The Multiple-Puncture Test:
This test introduces tuberculin into the skin either by puncture with an applicator with points coated with dried tuberculin (Heaf's test) or by puncturing through a film of liquid tuberculin (Jelly test). Several types of applicators are available for multiple-puncture tests. All multiple-puncture tests use concentrated tuberculin, either OT or PPD. The quantity of tuberculin introduced into the skin using the multiple-puncture technique cannot be precisely controlled; hence multiple-puncture tests are not used as diagnostic tests. Multiple-puncture test reactions are measured at 48 to 72 hours as follows. (1) If the reaction is in the form of discrete papules, the diameter of the largest single papule should be measured. (2) If there is a coalescence of papular reactions, the largest diameter of coalescent induration should be measured. (3) If the reaction is vesicular, this is noted on the record.
Precautions: Tuberculin should be stored in the dark as much as possible and exposure to strong light should be avoided. It should never be transferred from one container to another and skin tests should be given soon after the syringe has been filled. The reading should be taken in bright light and area of erythema alone should not be measured.
Interpretation of Tuberculin test:
It is impossible to distinguish between present and past infection on the basis of a positive tuberculin test. A positive test does not indicate active disease, merely exposure to the organism.
An induration diameter of equal or greater than 10 mm suggests present or past infection. For all persons younger than 35 yr of age whose previous reaction was negative, a reaction size of 10 mm or more in diameter within a period of 2 yr would be considered a skin test conversion.
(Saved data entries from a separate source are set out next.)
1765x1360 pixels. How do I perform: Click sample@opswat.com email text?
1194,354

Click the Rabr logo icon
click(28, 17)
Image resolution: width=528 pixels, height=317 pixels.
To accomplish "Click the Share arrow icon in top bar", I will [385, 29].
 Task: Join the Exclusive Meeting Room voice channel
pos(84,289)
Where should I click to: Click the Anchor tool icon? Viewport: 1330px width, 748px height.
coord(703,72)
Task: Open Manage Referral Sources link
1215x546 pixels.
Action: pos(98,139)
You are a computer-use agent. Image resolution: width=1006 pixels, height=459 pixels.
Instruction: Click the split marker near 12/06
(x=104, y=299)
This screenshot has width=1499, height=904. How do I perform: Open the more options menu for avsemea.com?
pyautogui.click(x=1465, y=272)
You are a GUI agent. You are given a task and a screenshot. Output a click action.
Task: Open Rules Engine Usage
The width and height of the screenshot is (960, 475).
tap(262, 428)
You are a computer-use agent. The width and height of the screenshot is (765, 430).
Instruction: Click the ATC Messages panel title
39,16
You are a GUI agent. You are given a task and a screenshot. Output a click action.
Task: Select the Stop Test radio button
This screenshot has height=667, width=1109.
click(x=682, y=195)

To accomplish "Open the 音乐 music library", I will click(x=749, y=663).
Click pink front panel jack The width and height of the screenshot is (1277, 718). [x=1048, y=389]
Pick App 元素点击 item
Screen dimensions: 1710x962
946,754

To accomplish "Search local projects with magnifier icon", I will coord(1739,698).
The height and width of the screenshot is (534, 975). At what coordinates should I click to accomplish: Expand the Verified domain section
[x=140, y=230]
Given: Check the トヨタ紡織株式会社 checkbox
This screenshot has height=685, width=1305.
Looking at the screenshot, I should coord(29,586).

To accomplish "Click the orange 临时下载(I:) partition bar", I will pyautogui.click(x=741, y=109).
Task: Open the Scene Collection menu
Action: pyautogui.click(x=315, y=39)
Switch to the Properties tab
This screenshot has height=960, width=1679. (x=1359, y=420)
For those older than 35 yr of age, an increase of 15 mm or more is considered a positive conversion, and they should be considered newly infected with M. tuberculosis.
In the absence of any other disease or disorders, a measurement of 5 - 9 mm is suggestive of atypical Mycobacteria sensitization.
False negatives are encountered in persons with HIV infection, particularly if the CD4+ cell count is < 200/µL or in other conditions such as measles, mumps, chicken pox, typhoid fever, bruceIlosis, typhus, leprosy, pertussis, overwhelming tuberculosis, chronic renal failure, nutritional deficiency, Hodgkin's disease, lymphoma, chronic lymphocytic leukemia, sarcoidosis, treatment with corticosteroids or immunosuppressive agents. Such a condition is termed as "anergy".
False negative can also occur due to improper storage, improper dilutions, chemical denaturation, contamination, injection of too little antigen, error in recording etc.
False positives can occur in prior exposure or infection with other Mycobacteria or vaccination with BCG.
A diameter of less than 10 mm may be significant in persons with HIV-infection, insulin-dependent diabetes mellitus, prolonged corticosteroid therapy, had undergone gastrectomy or end-stage renal disease.
All persons likely to be exposed to TB (eg, living or working in a nursing home or hospital or prison) should be tested initially with the 2-step Mantoux test. Persons who have no reaction to the first test will develop a significant reaction when the test is repeated 1 to 3 wk later. This is called a booster-positive reaction and has about the same significance as a test that is positive the first time.